### What is being asked
Everything from the line holding "Task: Select 日期名字 variable tag in 设置变量 step" through the final line of the entries below is to be written out exactly, and nothing more; leave out pictures.

### Records for this task
--------------------

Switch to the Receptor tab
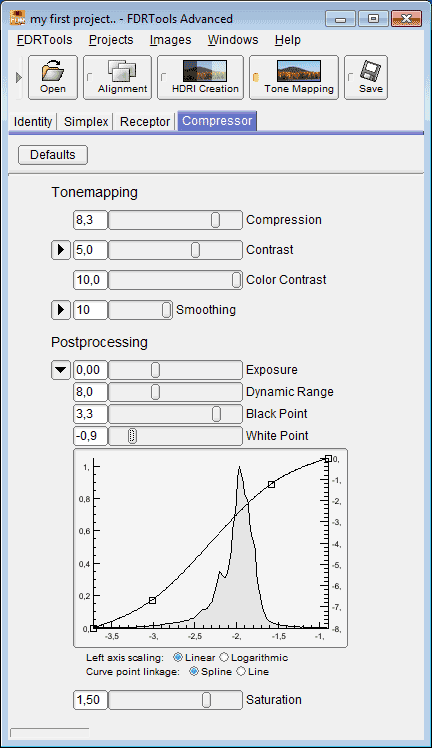This screenshot has height=748, width=432. coord(145,122)
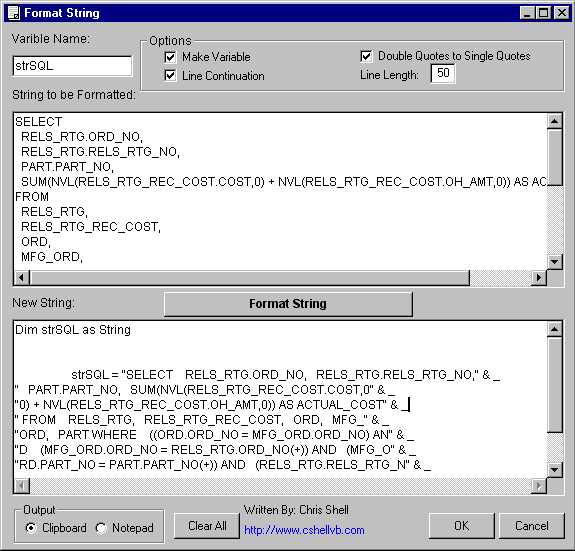575x551 pixels.
Task: Click the Format String window title icon
Action: point(14,13)
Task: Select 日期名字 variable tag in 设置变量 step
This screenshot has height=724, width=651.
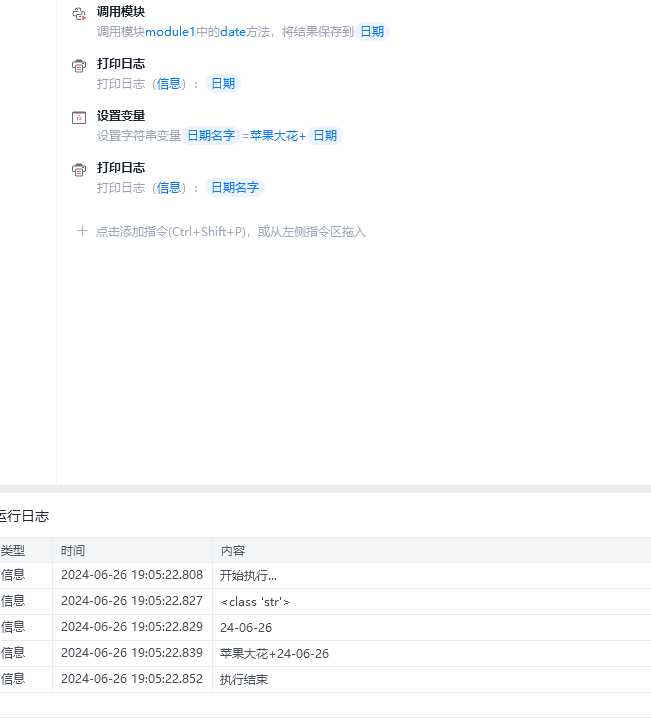Action: click(x=210, y=136)
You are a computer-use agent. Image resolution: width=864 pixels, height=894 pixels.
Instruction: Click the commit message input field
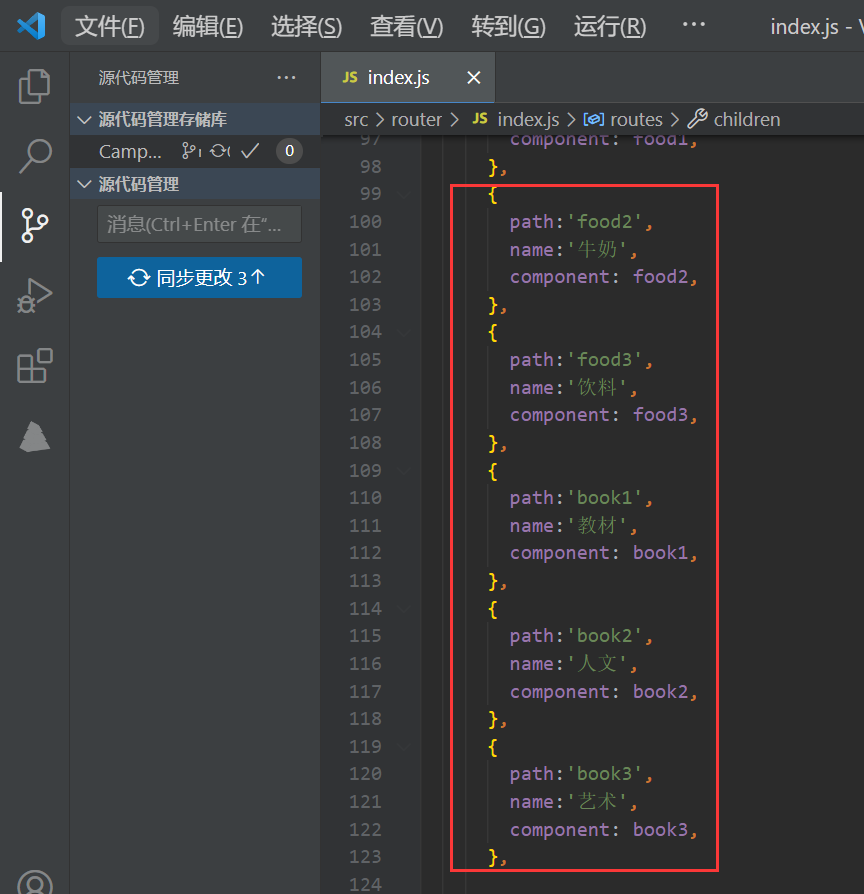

--------------------

### Exercise output
Task: Select 日期名字 variable tag in 设置变量 step
This screenshot has height=724, width=651.
Action: click(x=210, y=136)
You are a computer-use agent. Image resolution: width=864 pixels, height=894 pixels.
Instruction: Click the commit message input field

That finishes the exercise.